La synchronicité, de Jung à la Loi de l’Attraction
Lors d’une consultation où il est question d’un rêve mettant en scène un scarabée doré en Egypte, Carl Gustav Jung entend frapper à sa fenêtre: un coléoptère aux reflets dorés vient de heurter sa vitre. Intrigué depuis toujours par les mystérieuses forces invisibles qui semblent diriger en coulisses la réalité tangible, le père de la psychologie des profondeurs pressent dans cet incident bien plus qu’une facétie du hasard; à partir de ses correspondances privées – notamment avec Wolfgang Pauli, physicien quantiste – et de ses analyses de terrain, il va patiemment explorer des pistes qui le conduiront à l’élaboration de l’un de ses concepts les plus célèbres: la synchronicité.
Pour bien comprendre la synchronicité, il faut la resituer dans son contexte de création. Empiriste éduqué par un pasteur protestant et une mère versée dans l’occultisme, Jung cultive assidument son intériorité dès l’enfance ainsi qu’une insatiable soif de connaissances.
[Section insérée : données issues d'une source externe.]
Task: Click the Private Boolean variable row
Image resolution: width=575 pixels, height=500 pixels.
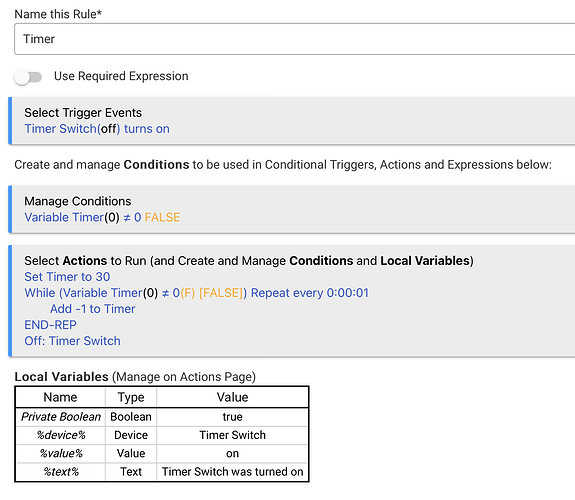Action: coord(162,417)
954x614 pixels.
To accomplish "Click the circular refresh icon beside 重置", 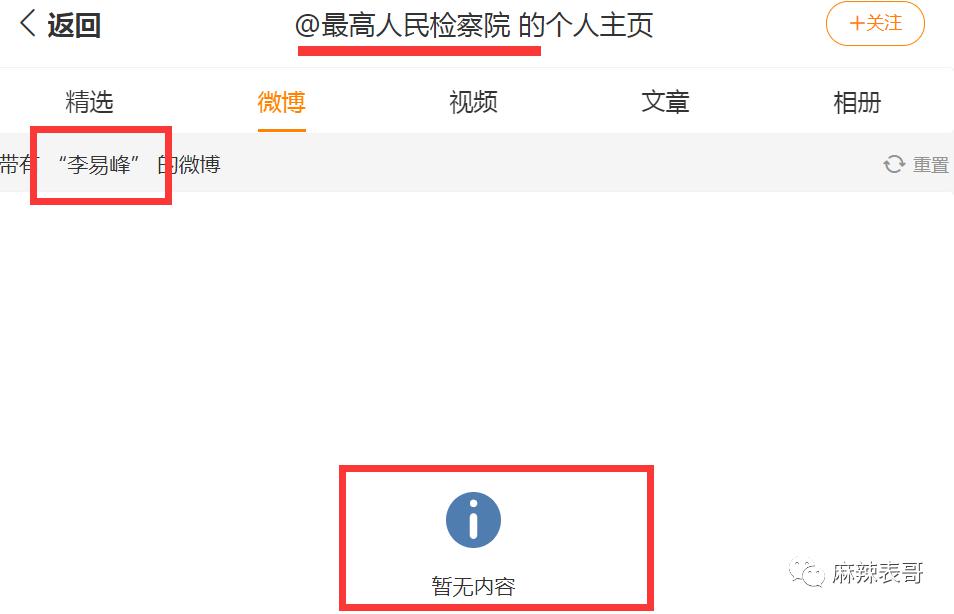I will (894, 164).
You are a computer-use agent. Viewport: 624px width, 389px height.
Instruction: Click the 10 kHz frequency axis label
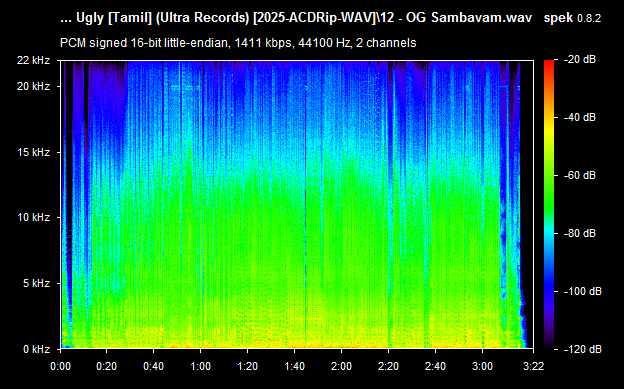pos(33,217)
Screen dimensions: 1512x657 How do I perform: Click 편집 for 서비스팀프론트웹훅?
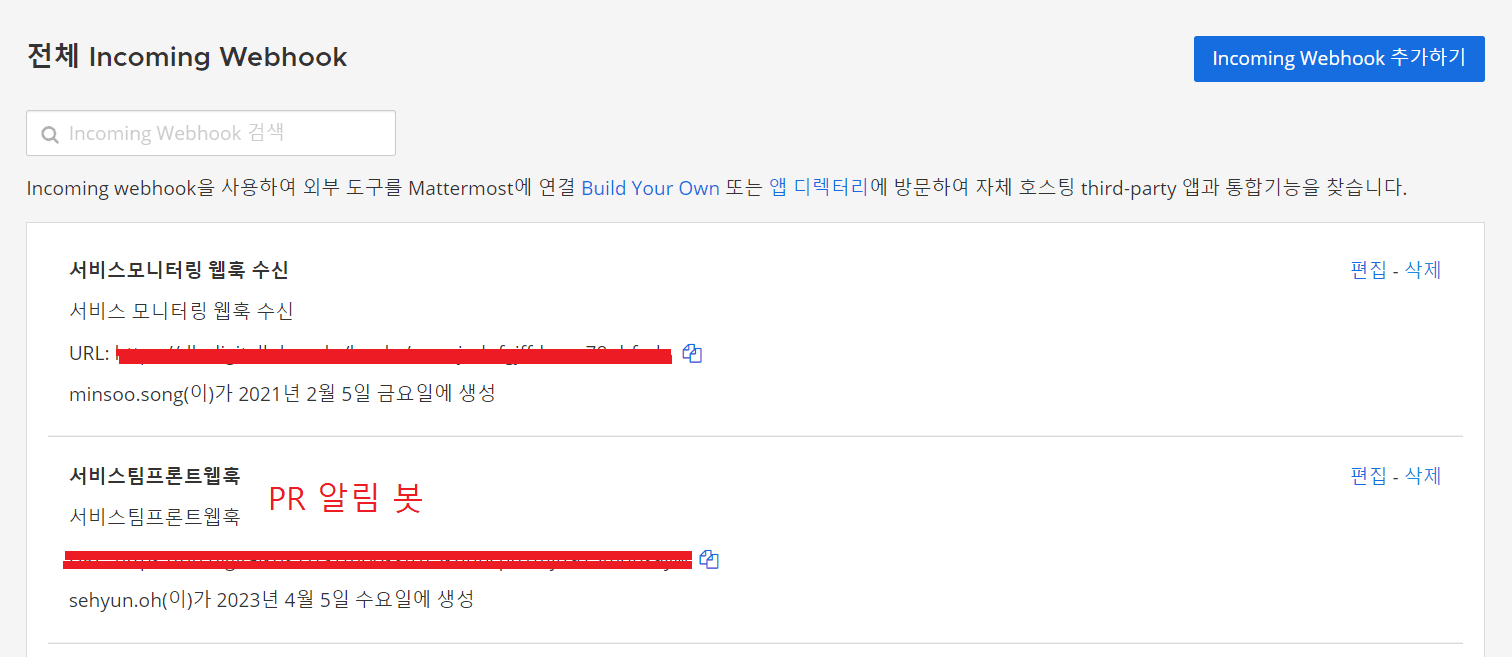tap(1368, 476)
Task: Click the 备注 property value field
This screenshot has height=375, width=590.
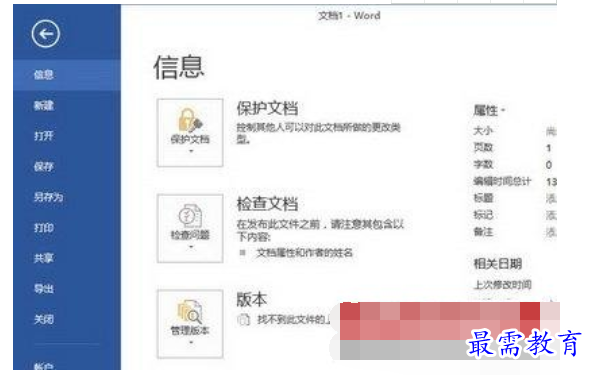Action: pyautogui.click(x=551, y=232)
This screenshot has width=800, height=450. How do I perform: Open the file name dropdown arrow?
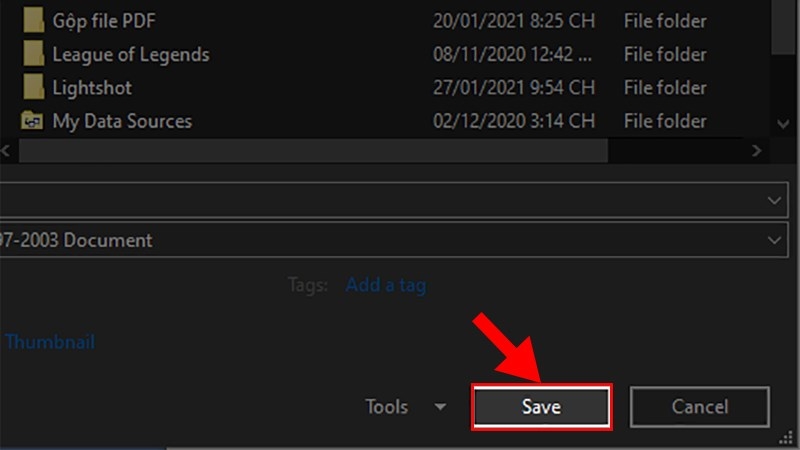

Il sera sa longue vie durant son premier cobaye – avec une lucidité rarement soulignée – laissant une oeuvre complexe que l’on pourrait résumer ainsi: la vie serait l’appel naturel à alchimiser les opposés pour les faire passer du conflit inhibiteur à la collaboration créatrice; cette cuisine interne s’appuierait sur la vie concrète, sur laquelle nos images intérieures exerceraient une influence tout en se laissant modifier par elle.
Convaincu que sciences dures et métaphysiques sont deux langages décrivant depuis différents points de vue les mêmes dynamiques biologiques et existentielles, Jung postule au fil du temps l’existence d’:
– un continuum entre les différents états de l’énergie, des plus subtils aux plus matériels
– une énergie psychique, la libido, ayant pouvoir de vitaliser les objets auxquels elle s’attache
– une interaction entre le psychisme humain et la réalité concrète à travers des mécanismes de projection et d’introjection
En d’autres termes, nous pourrions dire que Jung propose une psychologie « quantique » où l’observateur agirait sur le réel à travers l’orientation de sa libido, donnant vie à ses intentions en les alimentant en interne (intensité émotionnelle et récurrence de pensées), avec pour effet secondaire plus ou moins spectaculaire leur manifestation extra-psychique. La synchronicité serait donc la matérialisation formelle d’un contenu psychique chargé en libido. Dans l’anecdote clinique de Jung, c’est ce coléoptère qui surgit dans la réalité physique en « réponse » au récit d’un rêve ayant profondément impacté le patient.
On reconnaîtra sans peine à travers la synchronicité les principes qui sous-tendent la très populaire Loi de l’Attraction vulgarisée par des ouvrages tels que Le Secret ou encore la série de La Prophétie des Andes. Et si l’on peut déplorer que reste encore trop méprisée l’oeuvre pionnière de Carl Gustav Jung, nous pouvons aussi nous réjouir de voir refleurir sans cesse les germes du mythe, levain magique et invisible de l’incarnation.